Our study included 209 adults with type 2 diabetes mellitus, used a predefined and clinically meaningful endpoint (≥ 5% weight reduction at 6 months), and applied multivariable analyses to adjust for measured confounders. Nevertheless, as a retrospective observational analysis, causal inference is limited. The sample size is sufficient for statistical analysis, allowing the detection of significant predictors and trends. The study also focuses on a specific and clinically meaningful outcome—≥5% weight reduction within 6 months—a widely accepted threshold for clinically significant weight loss. Additionally, the use of multivariable logistic regression analysis, adjusting for multiple confounders, enhances the accuracy of the results.

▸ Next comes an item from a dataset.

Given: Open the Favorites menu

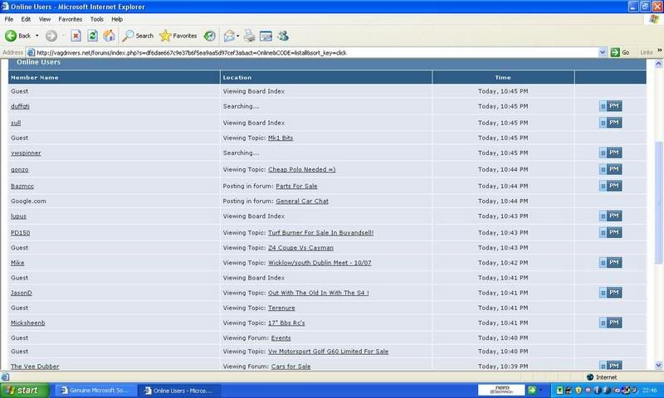Looking at the screenshot, I should tap(71, 17).

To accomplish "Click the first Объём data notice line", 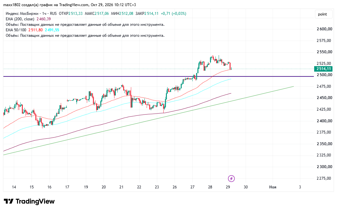I will pos(85,25).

Several limitations should be considered. The retrospective design and reliance on patient records may have led to incomplete data collection, particularly regarding lifestyle factors such as dietary habits, daily calorie intake, physical activity and behavioral support as well as adherence to liraglutide and concomitant therapies which could influence the results. Due to financial constraints, blood tests to measure hormone levels (e.g., insulin, ghrelin, leptin, GLP-1, adiponectin, GIP, and C-peptide) were not performed, unlike previous studies [10]. Additionally, the degree of insulin resistance (homeostatic model assessment for insulin resistance: HOMA-IR) and pancreatic beta-cell function using a meal tolerance test were not assessed, which could help identify patients best suited for GLP-1 RAs treatment. Because waist circumference and waist-to-hip ratio were not consistently available in the medical records, we could not assess abdominal obesity or its relationship to insulin resistance (e.g., HOMA-IR) and liraglutide response; future prospective studies should include standardized measures of central adiposity. In addition, the 6-month follow-up captures only short-term outcomes; we could not assess the durability of weight loss, potential weight regain, or longer-term cardiometabolic endpoints. Future prospective studies with longer follow-up (≥ 3–5 years) are needed to evaluate sustained effectiveness. Lastly, as the study population is predominantly from a single geographic region, ethnicity, and healthcare system, the findings may not be fully generalizable to all T2DM patients globally.
Conclusion
Lower baseline BMI and greater weight loss at 3 months can help predict short-term weight loss outcomes at 6 months with liraglutide therapy. Identifying simple and accessible predictors based on these parameters will improve patient selection for this treatment, leading to better weight control. Further studies are needed to confirm the causal relationships between these predictors and weight loss outcomes with liraglutide. Developing a predictive model or risk score using these predictors could personalize GLP-1 RAs treatment, enhancing precision medicine and improving patient outcomes.